Da sempre hanno giocato a Bassano, dove vivevano da cinque anni insieme ai genitori che allenavano la squadra di Serie B1. La coppia è però stata licenziata prima di Natale e così si è dovuta trasferire in un’altra regione.

Fin qui la storia comune di tante famiglie dove mamma o papà svolgono la professione di allenatore. Michela ed Emma, però, sono incappate nella classica ingiustizia che da moltissimi anni si sta denunciando in Italia ma che purtroppo continua a perseverare. Le due gemelle non possono più giocare in un’altra strada perché Bassano possiede il loro cartellino e non concede il trasferimento!

Di seguito il post che le due ragazze hanno scritto su Facebook.

 

Come si fa a vivere in un mondo così? C’è chi deve lottare per vivere: bambini che vengono uccisi nelle guerre dei grandi; bambini che lottano legati nei letti degli ospedali dai macchinari e tubicini; bambini trascinati in tribunale dai genitori che divorziano; bambini schiacciati per strada da un ubriaco incosciente; bambini costretti a fare le cose per incoronare i sogni dei genitori e poi diventano bambini viziati, bambini capricciosi e ancora bambini, bambini, bambini…

Ma ci sono anche bambini con la passione e un sogno da realizzare. C’è a chi piace lo sport, la musica, la moda, la scuola. Cosa facciamo quando i grandi non ci lasciano fare? Ci piace la pallavolo, è bella, è divertente, è lo sport di gruppo, di una squadra che a volte diventa la tua famiglia. Così come lo è diventata per noi. Da quando siamo nate siamo sempre in palestra. Un po’ perché mamma e papà lavorano, un po’ perché la sorella gioca, un po’ perché lo vogliamo anche noi.

Ma quando la pallavolo diventa tutto e ce la tolgono come si fa ad andare avanti? Avevamo la nostra squadra, piccola, ma vincente. Grandi ragazze, orgogliose di voi. Otto piccole leonesse, pronte a sfidare chiunque, con il sogno di arrivare alle nazionali, svanito nel nulla. Avevamo la nostra grande famiglia, grandi e piccoli a lavorare in palestra, sudare nei campi, scherzare e piangere insieme. Mangiare le meringhe di Meri, i dolci di casa, compiti insieme, persino zumba.

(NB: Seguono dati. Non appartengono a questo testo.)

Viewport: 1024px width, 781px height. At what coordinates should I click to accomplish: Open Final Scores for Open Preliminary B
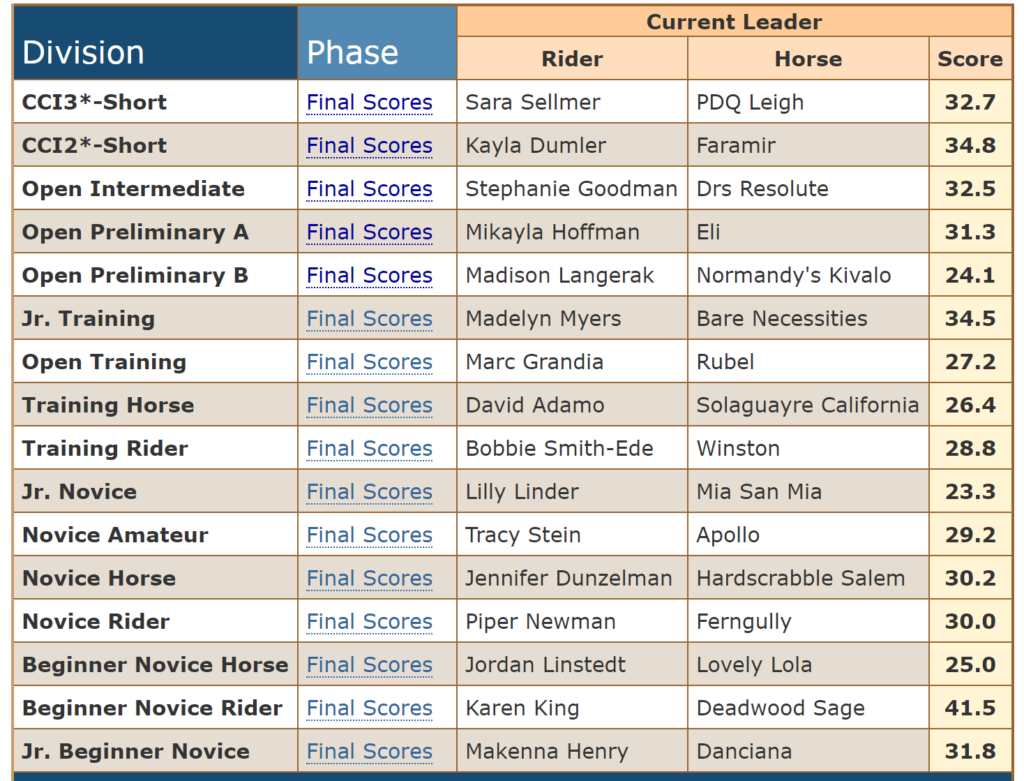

Ci chiediamo adesso, perché tutto questo debba finire. Non sono bastate le notti insonni, le lettere scritte, o le telefonate per dire come siamo. Vogliamo ancora giocare. Perché ci togliete la pallavolo?Lasciateci fare. Perché il Mondo è fatto così? Perché noi bambini dobbiamo pagare per i capricci di voi grandi? Avete licenziato mamma e papa, ci avete tolto dalla squadra e fatto cambiare casa, scuola, professori e compagni di banco,ci avete fato cambiare la città. Ci state togliendo anche la pallavolo, il nostro sogno. Cosa vi abbiamo fatto per meritare questo? I giorni passati in palestra a raccogliere palloni, aiutare le grandi, pulire i campi, portare borse, borracce ed altro. Abbiamo solo 12 anni, cosa altro dobbiamo pagare perché ci lasciate giocare? Perché ve la prendete con noi? Che colpa abbiamo?

Ci avete fatto piangere,ci avete fatto male e non vi è bastato. Ci togliete anche la pallavolo. Se il Mondo è fatto così, tanto vale scoprirlo adesso. Fatevi forza bambini. Un giorno prenderemo noi il posto dei grandi e ricordiamoci del male che ci stanno facendo.

Basta guerre, basta pirati sulle strade, basta menzogne….Vogliamo un Mondo migliore.